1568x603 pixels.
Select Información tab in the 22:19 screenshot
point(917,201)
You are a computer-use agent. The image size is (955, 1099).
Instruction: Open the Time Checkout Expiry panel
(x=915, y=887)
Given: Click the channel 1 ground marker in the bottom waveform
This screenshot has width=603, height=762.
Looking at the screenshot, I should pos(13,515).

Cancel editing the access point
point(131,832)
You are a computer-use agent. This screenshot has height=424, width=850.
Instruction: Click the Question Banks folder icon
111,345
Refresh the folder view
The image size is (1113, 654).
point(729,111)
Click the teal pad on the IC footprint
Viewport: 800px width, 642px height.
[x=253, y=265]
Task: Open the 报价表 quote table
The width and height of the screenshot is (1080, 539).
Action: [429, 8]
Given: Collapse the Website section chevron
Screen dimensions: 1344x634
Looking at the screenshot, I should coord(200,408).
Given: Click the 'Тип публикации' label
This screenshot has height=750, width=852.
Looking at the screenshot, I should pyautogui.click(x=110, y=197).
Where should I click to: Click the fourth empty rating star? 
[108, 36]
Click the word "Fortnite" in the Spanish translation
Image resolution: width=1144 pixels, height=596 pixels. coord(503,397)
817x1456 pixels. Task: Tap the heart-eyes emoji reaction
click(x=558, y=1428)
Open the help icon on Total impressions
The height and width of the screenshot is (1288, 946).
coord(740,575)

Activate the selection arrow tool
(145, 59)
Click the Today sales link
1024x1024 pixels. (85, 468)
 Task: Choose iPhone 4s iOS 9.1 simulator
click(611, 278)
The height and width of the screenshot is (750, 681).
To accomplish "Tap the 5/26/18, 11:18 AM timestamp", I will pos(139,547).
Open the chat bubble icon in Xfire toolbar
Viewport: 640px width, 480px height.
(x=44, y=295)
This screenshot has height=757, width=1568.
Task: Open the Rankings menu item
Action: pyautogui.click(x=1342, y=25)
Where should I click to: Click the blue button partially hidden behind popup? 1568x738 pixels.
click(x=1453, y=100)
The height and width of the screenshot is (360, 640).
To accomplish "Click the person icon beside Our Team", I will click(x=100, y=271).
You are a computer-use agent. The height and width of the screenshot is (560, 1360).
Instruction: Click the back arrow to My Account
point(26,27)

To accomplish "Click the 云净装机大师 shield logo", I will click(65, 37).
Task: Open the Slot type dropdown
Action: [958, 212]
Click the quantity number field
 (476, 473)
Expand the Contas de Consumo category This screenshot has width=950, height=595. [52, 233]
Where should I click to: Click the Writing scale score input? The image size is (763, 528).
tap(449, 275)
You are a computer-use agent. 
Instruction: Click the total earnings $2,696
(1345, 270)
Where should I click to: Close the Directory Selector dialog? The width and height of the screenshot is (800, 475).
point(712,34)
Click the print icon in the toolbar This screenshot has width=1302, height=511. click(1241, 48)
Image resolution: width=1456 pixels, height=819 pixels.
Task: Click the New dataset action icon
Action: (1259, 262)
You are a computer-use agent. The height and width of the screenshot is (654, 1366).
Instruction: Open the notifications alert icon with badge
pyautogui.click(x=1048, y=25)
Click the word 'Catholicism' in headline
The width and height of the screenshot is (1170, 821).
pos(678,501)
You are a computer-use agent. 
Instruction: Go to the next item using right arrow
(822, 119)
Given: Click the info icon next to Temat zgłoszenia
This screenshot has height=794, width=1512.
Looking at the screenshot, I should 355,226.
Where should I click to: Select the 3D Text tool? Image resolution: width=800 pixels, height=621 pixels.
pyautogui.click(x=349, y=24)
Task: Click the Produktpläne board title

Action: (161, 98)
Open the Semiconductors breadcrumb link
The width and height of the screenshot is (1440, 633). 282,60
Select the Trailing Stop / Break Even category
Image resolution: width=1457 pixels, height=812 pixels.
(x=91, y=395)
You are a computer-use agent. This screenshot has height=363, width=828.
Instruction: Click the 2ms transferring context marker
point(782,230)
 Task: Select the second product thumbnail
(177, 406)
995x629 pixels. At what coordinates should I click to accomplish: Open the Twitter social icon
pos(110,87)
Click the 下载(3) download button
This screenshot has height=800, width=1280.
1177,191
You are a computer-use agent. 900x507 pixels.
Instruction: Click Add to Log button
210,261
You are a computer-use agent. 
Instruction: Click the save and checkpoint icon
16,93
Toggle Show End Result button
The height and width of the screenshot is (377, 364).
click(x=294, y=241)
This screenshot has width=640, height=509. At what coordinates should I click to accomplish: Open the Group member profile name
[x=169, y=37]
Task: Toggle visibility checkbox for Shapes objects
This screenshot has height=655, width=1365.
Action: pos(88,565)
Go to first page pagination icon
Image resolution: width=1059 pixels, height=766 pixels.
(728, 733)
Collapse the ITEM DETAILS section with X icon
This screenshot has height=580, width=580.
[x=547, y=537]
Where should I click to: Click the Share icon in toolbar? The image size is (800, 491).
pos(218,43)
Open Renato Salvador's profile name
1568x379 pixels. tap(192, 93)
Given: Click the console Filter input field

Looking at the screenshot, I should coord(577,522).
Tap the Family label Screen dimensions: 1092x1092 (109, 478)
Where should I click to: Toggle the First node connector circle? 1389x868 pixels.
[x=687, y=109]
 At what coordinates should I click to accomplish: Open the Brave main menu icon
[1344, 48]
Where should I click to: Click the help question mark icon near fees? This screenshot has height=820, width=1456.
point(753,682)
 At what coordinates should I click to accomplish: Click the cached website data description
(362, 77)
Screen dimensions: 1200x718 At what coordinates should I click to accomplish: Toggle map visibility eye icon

────

• _WHAT TO PRODUCE_:
Each entry in the listing is to be copied exactly.

• _OUTPUT FOR THIS EXERCISE_:
1568x603 pixels.
Select Información tab in the 22:19 screenshot
point(917,201)
You are a computer-use agent. The image size is (955, 1099).
Instruction: Open the Time Checkout Expiry panel
(x=915, y=887)
Given: Click the channel 1 ground marker in the bottom waveform
This screenshot has width=603, height=762.
Looking at the screenshot, I should pos(13,515).

Cancel editing the access point
point(131,832)
You are a computer-use agent. This screenshot has height=424, width=850.
Instruction: Click the Question Banks folder icon
111,345
Refresh the folder view
The image size is (1113, 654).
point(729,111)
Click the teal pad on the IC footprint
Viewport: 800px width, 642px height.
[x=253, y=265]
Task: Open the 报价表 quote table
The width and height of the screenshot is (1080, 539).
Action: [429, 8]
Given: Collapse the Website section chevron
Screen dimensions: 1344x634
Looking at the screenshot, I should coord(200,408).
Given: Click the 'Тип публикации' label
This screenshot has height=750, width=852.
Looking at the screenshot, I should pyautogui.click(x=110, y=197).
Where should I click to: Click the fourth empty rating star? 
[108, 36]
Click the word "Fortnite" in the Spanish translation
Image resolution: width=1144 pixels, height=596 pixels. coord(503,397)
817x1456 pixels. Task: Tap the heart-eyes emoji reaction
click(x=558, y=1428)
Open the help icon on Total impressions
The height and width of the screenshot is (1288, 946).
coord(740,575)

Activate the selection arrow tool
(145, 59)
Click the Today sales link
1024x1024 pixels. (85, 468)
 Task: Choose iPhone 4s iOS 9.1 simulator
click(611, 278)
The height and width of the screenshot is (750, 681).
To accomplish "Tap the 5/26/18, 11:18 AM timestamp", I will pos(139,547).
Open the chat bubble icon in Xfire toolbar
Viewport: 640px width, 480px height.
(x=44, y=295)
This screenshot has height=757, width=1568.
Task: Open the Rankings menu item
Action: pyautogui.click(x=1342, y=25)
Where should I click to: Click the blue button partially hidden behind popup? 1568x738 pixels.
click(x=1453, y=100)
The height and width of the screenshot is (360, 640).
To accomplish "Click the person icon beside Our Team", I will click(x=100, y=271).
You are a computer-use agent. The height and width of the screenshot is (560, 1360).
Instruction: Click the back arrow to My Account
point(26,27)

To accomplish "Click the 云净装机大师 shield logo", I will click(65, 37).
Task: Open the Slot type dropdown
Action: [958, 212]
Click the quantity number field
 (476, 473)
Expand the Contas de Consumo category This screenshot has width=950, height=595. [52, 233]
Where should I click to: Click the Writing scale score input? The image size is (763, 528).
tap(449, 275)
You are a computer-use agent. 
Instruction: Click the total earnings $2,696
(1345, 270)
Where should I click to: Close the Directory Selector dialog? The width and height of the screenshot is (800, 475).
point(712,34)
Click the print icon in the toolbar This screenshot has width=1302, height=511. click(1241, 48)
Image resolution: width=1456 pixels, height=819 pixels.
Task: Click the New dataset action icon
Action: (1259, 262)
You are a computer-use agent. The height and width of the screenshot is (654, 1366).
Instruction: Open the notifications alert icon with badge
pyautogui.click(x=1048, y=25)
Click the word 'Catholicism' in headline
The width and height of the screenshot is (1170, 821).
pos(678,501)
You are a computer-use agent. 
Instruction: Go to the next item using right arrow
(822, 119)
Given: Click the info icon next to Temat zgłoszenia
This screenshot has height=794, width=1512.
Looking at the screenshot, I should 355,226.
Where should I click to: Select the 3D Text tool? Image resolution: width=800 pixels, height=621 pixels.
pyautogui.click(x=349, y=24)
Task: Click the Produktpläne board title

Action: (161, 98)
Open the Semiconductors breadcrumb link
The width and height of the screenshot is (1440, 633). 282,60
Select the Trailing Stop / Break Even category
Image resolution: width=1457 pixels, height=812 pixels.
(x=91, y=395)
You are a computer-use agent. This screenshot has height=363, width=828.
Instruction: Click the 2ms transferring context marker
point(782,230)
 Task: Select the second product thumbnail
(177, 406)
995x629 pixels. At what coordinates should I click to accomplish: Open the Twitter social icon
pos(110,87)
Click the 下载(3) download button
This screenshot has height=800, width=1280.
1177,191
You are a computer-use agent. 900x507 pixels.
Instruction: Click Add to Log button
210,261
You are a computer-use agent. 
Instruction: Click the save and checkpoint icon
16,93
Toggle Show End Result button
The height and width of the screenshot is (377, 364).
click(x=294, y=241)
This screenshot has width=640, height=509. At what coordinates should I click to accomplish: Open the Group member profile name
[x=169, y=37]
Task: Toggle visibility checkbox for Shapes objects
This screenshot has height=655, width=1365.
Action: pos(88,565)
Go to first page pagination icon
Image resolution: width=1059 pixels, height=766 pixels.
(728, 733)
Collapse the ITEM DETAILS section with X icon
This screenshot has height=580, width=580.
[x=547, y=537]
Where should I click to: Click the Share icon in toolbar? The image size is (800, 491).
pos(218,43)
Open Renato Salvador's profile name
1568x379 pixels. tap(192, 93)
Given: Click the console Filter input field

Looking at the screenshot, I should coord(577,522).
Tap the Family label Screen dimensions: 1092x1092 (109, 478)
Where should I click to: Toggle the First node connector circle? 1389x868 pixels.
[x=687, y=109]
 At what coordinates should I click to accomplish: Open the Brave main menu icon
[1344, 48]
Where should I click to: Click the help question mark icon near fees? This screenshot has height=820, width=1456.
point(753,682)
 At what coordinates should I click to accomplish: Click the cached website data description
(362, 77)
Screen dimensions: 1200x718 At what coordinates should I click to accomplish: Toggle map visibility eye icon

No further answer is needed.